Eu e ele tínhamos uma vida  corrida demais, trabalhávamos, chegávamos cansados em casa (meu marido vinha por volta das dez e meia, depois das aulas) e tínhamos que dar conta da bebê, comer, tomar banho e acordar cedo no dia seguinte. Os fins de semana pareciam voar. Com poucos recursos, ficávamos em casa ou visitávamos os parentes e a pracinha perto de casa.

Por um tempo eu tinha pouca força pra pensar em sexo, meu desejo estava menor, acho que a exaustão e preocupações atrapalhavam. Meu marido inicialmente parecia entender, mas isso durou pouco, logo ele passou a reclamar, dizia que eu só pensava na bebê, no trabalho, na casa e que ele parecia estar em último lugar nas minhas prioridades. Eu me sentia péssima, fazia tempo que não havia entre nós um clima de namoro, risada solta, carinho, sonhar juntos, essas coisas boas de antes. Fomos levando a vida. Descobri que ele saiu com outras, vi no celular, umas amigas me deram conselhos, teve quem o viu tomando cerveja perto da oficina com uma cliente. Isso foi o que ele disse quando perguntei quem era ela. Engoli em seco. Ruim assim, mas pior seria me separar, não queria aquele fracasso estampado na minha cara.

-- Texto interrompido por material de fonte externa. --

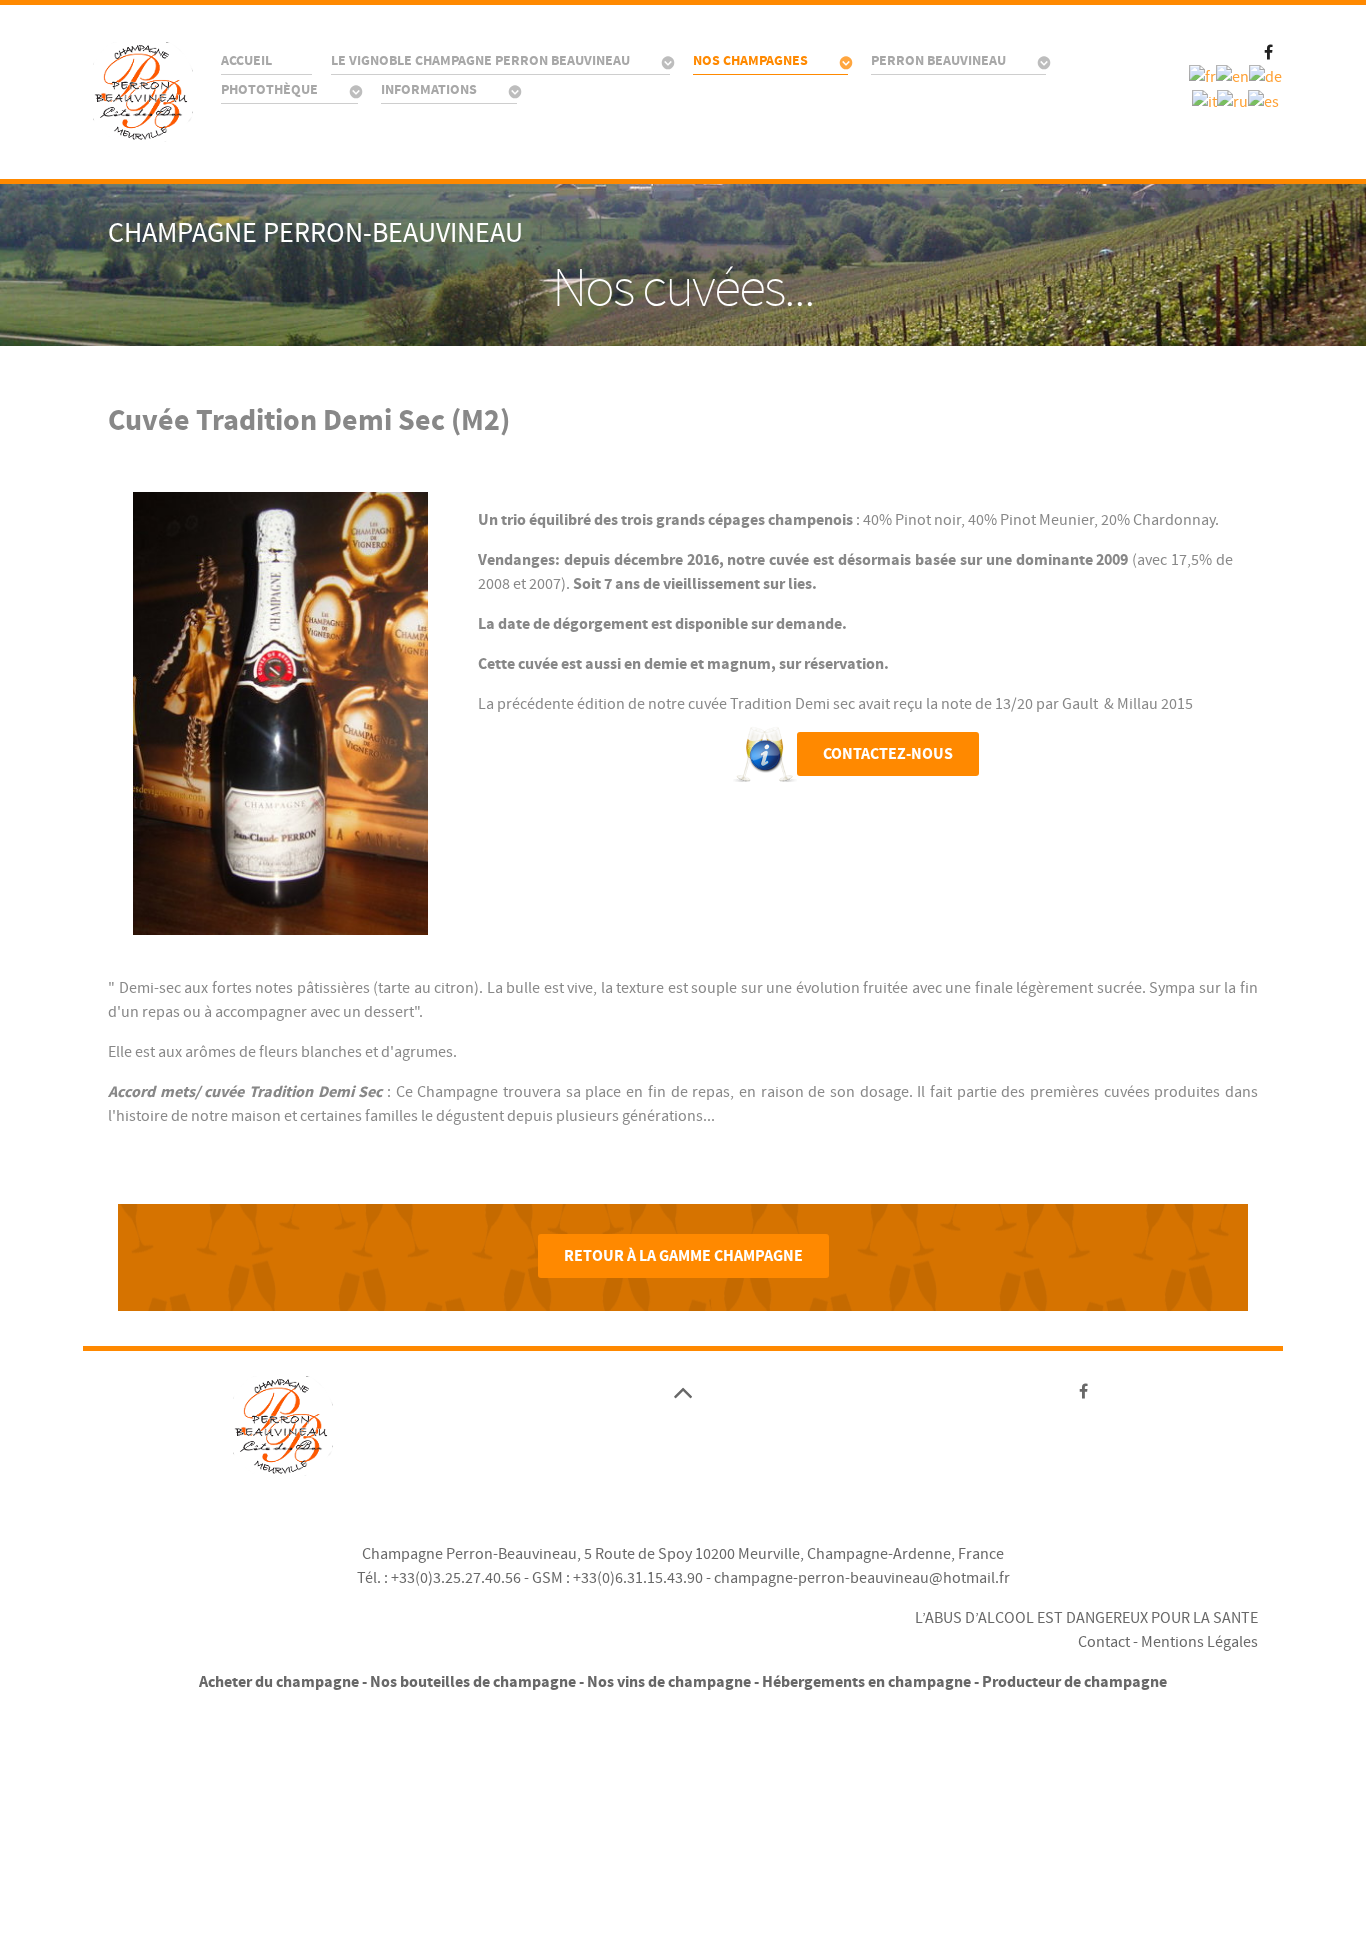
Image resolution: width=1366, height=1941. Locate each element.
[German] (1265, 76)
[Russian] (1232, 101)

Nem sei mais como foi, mas voltei a ter sexo com ele. Achei que isso evitaria mais namoricos. Ele não punha camisinha, eu não tomava pílula, pra mim mesma eu dizia que achava que não ia engravidar. Mas era mentira. Um pedaço de mim achava que se ele e eu fizéssemos um menino, ele ia ficar obcecado pelo guri e a gente reatava de vez. Achei um milagre, tipo sinal dos céus,  quando o obstetra colocou o João Carlos nos meus braços na sala de parto. Era minha esperança de que aquele apego voltaria.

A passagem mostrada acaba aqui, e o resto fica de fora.